■ Exercise details: Swap every "menu item" in the lines below for "navigation entry" and write the lines out again with nothing else changed.

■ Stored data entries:
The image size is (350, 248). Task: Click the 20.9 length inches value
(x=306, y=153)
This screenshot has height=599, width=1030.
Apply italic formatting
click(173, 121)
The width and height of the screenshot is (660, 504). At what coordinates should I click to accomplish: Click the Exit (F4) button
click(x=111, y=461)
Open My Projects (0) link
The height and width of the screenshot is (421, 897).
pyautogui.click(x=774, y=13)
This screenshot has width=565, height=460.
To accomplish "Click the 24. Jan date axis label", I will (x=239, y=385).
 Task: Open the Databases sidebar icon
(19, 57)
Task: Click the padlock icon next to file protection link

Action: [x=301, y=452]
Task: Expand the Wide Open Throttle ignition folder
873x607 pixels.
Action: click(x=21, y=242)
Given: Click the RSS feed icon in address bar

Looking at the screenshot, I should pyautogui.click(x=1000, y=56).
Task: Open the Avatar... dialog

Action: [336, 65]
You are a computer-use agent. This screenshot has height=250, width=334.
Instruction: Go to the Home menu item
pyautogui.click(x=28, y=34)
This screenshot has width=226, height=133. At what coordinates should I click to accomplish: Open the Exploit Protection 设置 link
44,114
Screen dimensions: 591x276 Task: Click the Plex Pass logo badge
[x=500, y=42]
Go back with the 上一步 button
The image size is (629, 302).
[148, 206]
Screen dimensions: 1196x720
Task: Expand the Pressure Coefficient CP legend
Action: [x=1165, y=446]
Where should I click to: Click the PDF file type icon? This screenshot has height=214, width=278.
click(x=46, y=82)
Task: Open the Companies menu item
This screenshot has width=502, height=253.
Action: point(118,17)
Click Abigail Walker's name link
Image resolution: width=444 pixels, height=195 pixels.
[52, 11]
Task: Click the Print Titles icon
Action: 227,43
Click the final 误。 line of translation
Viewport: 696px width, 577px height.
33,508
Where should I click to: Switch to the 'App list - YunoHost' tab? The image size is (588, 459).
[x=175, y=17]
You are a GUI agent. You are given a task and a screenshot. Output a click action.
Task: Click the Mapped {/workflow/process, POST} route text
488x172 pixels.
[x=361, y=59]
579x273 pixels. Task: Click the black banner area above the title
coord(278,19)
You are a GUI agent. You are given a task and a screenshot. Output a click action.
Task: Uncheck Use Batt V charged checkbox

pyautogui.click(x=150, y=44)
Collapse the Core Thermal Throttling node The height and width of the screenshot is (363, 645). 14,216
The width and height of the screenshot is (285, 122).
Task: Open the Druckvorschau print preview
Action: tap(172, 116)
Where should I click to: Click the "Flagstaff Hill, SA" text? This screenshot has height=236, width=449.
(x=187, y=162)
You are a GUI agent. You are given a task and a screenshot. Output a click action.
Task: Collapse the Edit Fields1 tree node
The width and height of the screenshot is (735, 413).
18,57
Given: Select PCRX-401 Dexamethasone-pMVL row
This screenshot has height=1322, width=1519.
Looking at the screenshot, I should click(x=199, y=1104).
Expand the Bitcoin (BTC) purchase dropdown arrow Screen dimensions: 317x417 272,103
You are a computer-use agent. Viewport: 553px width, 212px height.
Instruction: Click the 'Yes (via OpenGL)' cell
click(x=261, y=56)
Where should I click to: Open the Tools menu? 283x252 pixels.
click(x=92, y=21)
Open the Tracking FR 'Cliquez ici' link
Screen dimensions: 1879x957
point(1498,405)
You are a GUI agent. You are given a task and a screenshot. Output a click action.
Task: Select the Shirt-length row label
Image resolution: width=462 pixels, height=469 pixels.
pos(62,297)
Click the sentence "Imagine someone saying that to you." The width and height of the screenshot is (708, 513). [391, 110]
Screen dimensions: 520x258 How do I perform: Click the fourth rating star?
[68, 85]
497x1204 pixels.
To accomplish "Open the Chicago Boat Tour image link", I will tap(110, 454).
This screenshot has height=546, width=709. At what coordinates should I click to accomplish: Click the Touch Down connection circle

■ Output for this task:
The image size is (350, 248). Task: Click the 20.9 length inches value
(x=306, y=153)
This screenshot has height=599, width=1030.
Apply italic formatting
click(173, 121)
The width and height of the screenshot is (660, 504). At what coordinates should I click to accomplish: Click the Exit (F4) button
click(x=111, y=461)
Open My Projects (0) link
The height and width of the screenshot is (421, 897).
pyautogui.click(x=774, y=13)
This screenshot has width=565, height=460.
To accomplish "Click the 24. Jan date axis label", I will (x=239, y=385).
 Task: Open the Databases sidebar icon
(19, 57)
Task: Click the padlock icon next to file protection link

Action: [x=301, y=452]
Task: Expand the Wide Open Throttle ignition folder
873x607 pixels.
Action: click(x=21, y=242)
Given: Click the RSS feed icon in address bar

Looking at the screenshot, I should pyautogui.click(x=1000, y=56).
Task: Open the Avatar... dialog

Action: [336, 65]
You are a computer-use agent. This screenshot has height=250, width=334.
Instruction: Go to the Home navigation entry
pyautogui.click(x=28, y=34)
This screenshot has width=226, height=133. At what coordinates should I click to accomplish: Open the Exploit Protection 设置 link
44,114
Screen dimensions: 591x276 Task: Click the Plex Pass logo badge
[x=500, y=42]
Go back with the 上一步 button
The image size is (629, 302).
[148, 206]
Screen dimensions: 1196x720
Task: Expand the Pressure Coefficient CP legend
Action: [x=1165, y=446]
Where should I click to: Click the PDF file type icon? This screenshot has height=214, width=278.
click(x=46, y=82)
Task: Open the Companies navigation entry
This screenshot has width=502, height=253.
Action: point(118,17)
Click Abigail Walker's name link
Image resolution: width=444 pixels, height=195 pixels.
[52, 11]
Task: Click the Print Titles icon
Action: 227,43
Click the final 误。 line of translation
Viewport: 696px width, 577px height.
33,508
Where should I click to: Switch to the 'App list - YunoHost' tab? The image size is (588, 459).
[x=175, y=17]
You are a GUI agent. You are given a task and a screenshot. Output a click action.
Task: Click the Mapped {/workflow/process, POST} route text
488x172 pixels.
[x=361, y=59]
579x273 pixels. Task: Click the black banner area above the title
coord(278,19)
You are a GUI agent. You are given a task and a screenshot. Output a click action.
Task: Uncheck Use Batt V charged checkbox

pyautogui.click(x=150, y=44)
Collapse the Core Thermal Throttling node The height and width of the screenshot is (363, 645). 14,216
The width and height of the screenshot is (285, 122).
Task: Open the Druckvorschau print preview
Action: tap(172, 116)
Where should I click to: Click the "Flagstaff Hill, SA" text? This screenshot has height=236, width=449.
(x=187, y=162)
You are a GUI agent. You are given a task and a screenshot. Output a click action.
Task: Collapse the Edit Fields1 tree node
The width and height of the screenshot is (735, 413).
18,57
Given: Select PCRX-401 Dexamethasone-pMVL row
This screenshot has height=1322, width=1519.
Looking at the screenshot, I should click(x=199, y=1104).
Expand the Bitcoin (BTC) purchase dropdown arrow Screen dimensions: 317x417 272,103
You are a computer-use agent. Viewport: 553px width, 212px height.
Instruction: Click the 'Yes (via OpenGL)' cell
click(x=261, y=56)
Where should I click to: Open the Tools menu? 283x252 pixels.
click(x=92, y=21)
Open the Tracking FR 'Cliquez ici' link
Screen dimensions: 1879x957
point(1498,405)
You are a GUI agent. You are given a task and a screenshot. Output a click action.
Task: Select the Shirt-length row label
Image resolution: width=462 pixels, height=469 pixels.
pos(62,297)
Click the sentence "Imagine someone saying that to you." The width and height of the screenshot is (708, 513). [391, 110]
Screen dimensions: 520x258 How do I perform: Click the fourth rating star?
[68, 85]
497x1204 pixels.
To accomplish "Open the Chicago Boat Tour image link", I will tap(110, 454).
This screenshot has height=546, width=709. At what coordinates should I click to accomplish: Click the Touch Down connection circle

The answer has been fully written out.